X_xor = np.array([[0, 0], [0, 1], [1, 0], [1, 1]])
y_xor = np.array([0, 1, 1, 0])

mlp_xor = MLP_XOR()
mlp_xor.train(X_xor, y_xor)
Epoch 0 Loss: 0.3274
Epoch 1000 Loss: 0.2498
Epoch 2000 Loss: 0.2479
Epoch 3000 Loss: 0.2306
Epoch 4000 Loss: 0.1784
Epoch 5000 Loss: 0.0817
Epoch 6000 Loss: 0.0219
Epoch 7000 Loss: 0.0104
Epoch 8000 Loss: 0.0065
Epoch 9000 Loss: 0.0046
predictions = mlp_xor.predict(X_xor)

print("\n--- MLP for XOR Results ---")
print(f"Expected Output: {y_xor}")
print(f"MLP Final Output: {predictions.flatten()}")
accuracy = np.sum(y_xor == predictions.flatten()) / len(y_xor)
print(f"Accuracy: {accuracy * 100}%")
print("\nSuccess! The MLP with a hidden layer correctly learns the XOR function.")

--- MLP for XOR Results ---
Expected Output: [0 1 1 0]
MLP Final Output: [0 1 1 0]
Accuracy: 100.0%

Success! The MLP with a hidden layer correctly learns the XOR function.

3. Simple Neural Network for MNIST from Scratch

Now, we’ll scale up to a more complex problem: classifying handwritten digits from the MNIST dataset.

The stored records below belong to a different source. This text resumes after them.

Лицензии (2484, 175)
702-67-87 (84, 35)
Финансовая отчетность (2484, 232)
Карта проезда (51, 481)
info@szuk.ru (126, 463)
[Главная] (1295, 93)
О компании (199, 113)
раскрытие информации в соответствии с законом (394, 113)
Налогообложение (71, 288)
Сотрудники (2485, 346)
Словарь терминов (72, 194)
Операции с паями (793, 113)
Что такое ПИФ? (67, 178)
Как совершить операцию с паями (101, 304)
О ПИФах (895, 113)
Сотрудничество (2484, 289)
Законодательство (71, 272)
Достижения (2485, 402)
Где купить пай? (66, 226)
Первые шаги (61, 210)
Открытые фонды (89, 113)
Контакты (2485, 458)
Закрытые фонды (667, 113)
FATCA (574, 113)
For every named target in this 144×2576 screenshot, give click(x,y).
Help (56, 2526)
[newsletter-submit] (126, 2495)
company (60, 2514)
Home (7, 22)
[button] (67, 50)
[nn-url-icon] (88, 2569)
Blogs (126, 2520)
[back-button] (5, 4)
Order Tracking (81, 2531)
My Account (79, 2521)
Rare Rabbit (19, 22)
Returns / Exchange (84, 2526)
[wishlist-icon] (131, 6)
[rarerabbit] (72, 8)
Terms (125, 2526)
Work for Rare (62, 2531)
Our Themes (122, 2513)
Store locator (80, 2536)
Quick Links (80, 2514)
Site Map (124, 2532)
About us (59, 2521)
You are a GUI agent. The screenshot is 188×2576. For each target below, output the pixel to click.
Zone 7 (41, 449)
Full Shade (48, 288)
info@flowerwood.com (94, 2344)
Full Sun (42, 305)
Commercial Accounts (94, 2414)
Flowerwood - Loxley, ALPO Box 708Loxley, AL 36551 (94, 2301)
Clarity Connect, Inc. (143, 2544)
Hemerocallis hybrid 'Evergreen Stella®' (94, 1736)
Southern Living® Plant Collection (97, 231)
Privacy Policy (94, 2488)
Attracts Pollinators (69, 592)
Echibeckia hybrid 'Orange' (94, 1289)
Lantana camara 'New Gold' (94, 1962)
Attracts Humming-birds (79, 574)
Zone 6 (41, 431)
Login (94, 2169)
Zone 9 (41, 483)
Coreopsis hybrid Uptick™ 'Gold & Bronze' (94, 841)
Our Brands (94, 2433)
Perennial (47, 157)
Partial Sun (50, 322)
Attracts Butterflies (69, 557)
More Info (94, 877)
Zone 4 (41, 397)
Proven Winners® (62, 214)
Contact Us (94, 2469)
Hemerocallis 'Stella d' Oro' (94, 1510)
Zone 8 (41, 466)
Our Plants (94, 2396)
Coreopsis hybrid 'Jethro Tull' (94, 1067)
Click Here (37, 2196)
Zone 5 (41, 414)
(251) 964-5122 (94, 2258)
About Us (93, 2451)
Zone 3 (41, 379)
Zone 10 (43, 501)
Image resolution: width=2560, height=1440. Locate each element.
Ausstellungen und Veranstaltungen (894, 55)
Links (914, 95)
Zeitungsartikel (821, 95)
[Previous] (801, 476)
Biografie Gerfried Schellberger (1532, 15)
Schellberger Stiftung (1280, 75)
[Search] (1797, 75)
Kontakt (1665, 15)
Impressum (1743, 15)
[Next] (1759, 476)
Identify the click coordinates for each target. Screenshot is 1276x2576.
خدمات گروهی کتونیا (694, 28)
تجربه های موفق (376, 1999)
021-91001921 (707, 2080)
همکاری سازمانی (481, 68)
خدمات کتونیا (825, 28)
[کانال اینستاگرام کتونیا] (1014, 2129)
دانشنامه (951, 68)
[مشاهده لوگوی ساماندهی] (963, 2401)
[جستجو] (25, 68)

We will build everything from scratch.

  • Architecture: Input Layer (784 neurons) -> Hidden Layer (128 neurons, ReLU activation) -> Output Layer (10 neurons, Softmax activation)
  • Loss Function: Categorical Cross-Entropy
  • Optimizer: Stochastic Gradient Descent (SGD)

Note: We use torchvision for convenience to download and load the dataset, but all network logic is pure NumPy.

import numpy as np
import matplotlib.pyplot as plt
from torchvision import datasets
import torchvision.transforms as transforms
from tqdm import tqdm
transform = transforms.ToTensor()
train_data = datasets.MNIST(root='data', train=True, download=True, transform=transform)
test_data = datasets.MNIST(root='data', train=False, download=True, transform=transform)
len(train_data), len(test_data)
(60000, 10000)
# convert to numpy
# flatten the images
# normalize the data
print(train_data.data.numpy().shape)

X_train = train_data.data.numpy().reshape(len(train_data), -1) / 255.0
y_train_raw = train_data.targets.numpy()

X_test = test_data.data.numpy().reshape(len(test_data), -1) / 255.0
y_test_raw = test_data.targets.numpy()

X_train.shape
(60000, 28, 28)
(60000, 784)
# One-hot encode labels
def one_hot(y, num_classes):
    return np.eye(num_classes)[y]
# demonstrating one-hot
label = 7
batch_of_labels = np.array([3, 0, 9, 1])
num_classes = 10

one_hot_label = one_hot(label, num_classes)
one_hot_batch = one_hot(batch_of_labels, num_classes)

print(f"Original label: {label}")
print(f"One-hot vector: {one_hot_label}\n")

print(f"Original batch: {batch_of_labels}")
print(f"One-hot batch:\n{one_hot_batch}")
Original label: 7
One-hot vector: [0. 0. 0. 0. 0. 0. 0. 1. 0. 0.]

Original batch: [3 0 9 1]
One-hot batch:
[[0. 0. 0. 1. 0. 0. 0. 0. 0. 0.]
 [1. 0. 0. 0. 0. 0. 0. 0. 0. 0.]
 [0. 0. 0. 0. 0. 0. 0. 0. 0. 1.]
 [0. 1. 0. 0. 0. 0. 0. 0. 0. 0.]]
y_train = one_hot(y_train_raw, 10)
y_test = one_hot(y_test_raw, 10)

y_train[:2, :], y_test[:2, :]
(array([[0., 0., 0., 0., 0., 1., 0., 0., 0., 0.],
        [1., 0., 0., 0., 0., 0., 0., 0., 0., 0.]]),
 array([[0., 0., 0., 0., 0., 0., 0., 1., 0., 0.],
        [0., 0., 1., 0., 0., 0., 0., 0., 0., 0.]]))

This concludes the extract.